In the records below, find every line with the word "agent" and copy it.

▶ STUDY MATERIAL
————
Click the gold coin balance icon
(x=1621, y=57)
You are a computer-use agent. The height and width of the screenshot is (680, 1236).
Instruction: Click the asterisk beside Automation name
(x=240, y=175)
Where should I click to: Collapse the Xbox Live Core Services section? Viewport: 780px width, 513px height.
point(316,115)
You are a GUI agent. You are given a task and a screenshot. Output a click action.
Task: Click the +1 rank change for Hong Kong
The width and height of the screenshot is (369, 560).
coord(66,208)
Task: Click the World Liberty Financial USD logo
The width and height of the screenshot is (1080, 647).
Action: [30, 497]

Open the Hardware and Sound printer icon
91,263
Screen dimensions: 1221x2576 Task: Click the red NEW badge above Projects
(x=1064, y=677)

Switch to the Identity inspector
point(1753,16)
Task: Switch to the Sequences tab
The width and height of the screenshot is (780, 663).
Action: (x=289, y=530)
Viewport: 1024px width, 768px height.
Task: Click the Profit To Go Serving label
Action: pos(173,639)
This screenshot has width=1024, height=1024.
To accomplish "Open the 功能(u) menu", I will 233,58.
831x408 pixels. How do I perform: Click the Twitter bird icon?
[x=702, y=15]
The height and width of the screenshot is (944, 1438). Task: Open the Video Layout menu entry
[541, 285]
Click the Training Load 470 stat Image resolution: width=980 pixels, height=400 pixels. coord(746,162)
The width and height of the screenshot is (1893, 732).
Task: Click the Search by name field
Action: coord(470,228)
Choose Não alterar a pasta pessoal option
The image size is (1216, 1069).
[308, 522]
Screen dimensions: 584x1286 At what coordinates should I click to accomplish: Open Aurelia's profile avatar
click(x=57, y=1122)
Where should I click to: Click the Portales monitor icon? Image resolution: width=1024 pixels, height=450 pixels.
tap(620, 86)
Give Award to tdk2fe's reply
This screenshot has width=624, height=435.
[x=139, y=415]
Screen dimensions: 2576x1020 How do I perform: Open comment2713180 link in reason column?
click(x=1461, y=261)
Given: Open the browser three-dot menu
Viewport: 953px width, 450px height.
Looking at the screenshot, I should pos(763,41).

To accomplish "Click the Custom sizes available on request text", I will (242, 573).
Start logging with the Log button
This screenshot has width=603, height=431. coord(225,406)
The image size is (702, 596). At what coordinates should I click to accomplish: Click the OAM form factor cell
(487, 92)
————
▶ WRITTEN ANSWER
You are a computer-use agent. The height and width of the screenshot is (680, 1236).
You are a GUI agent. You are given a task and a screenshot. Output a click action.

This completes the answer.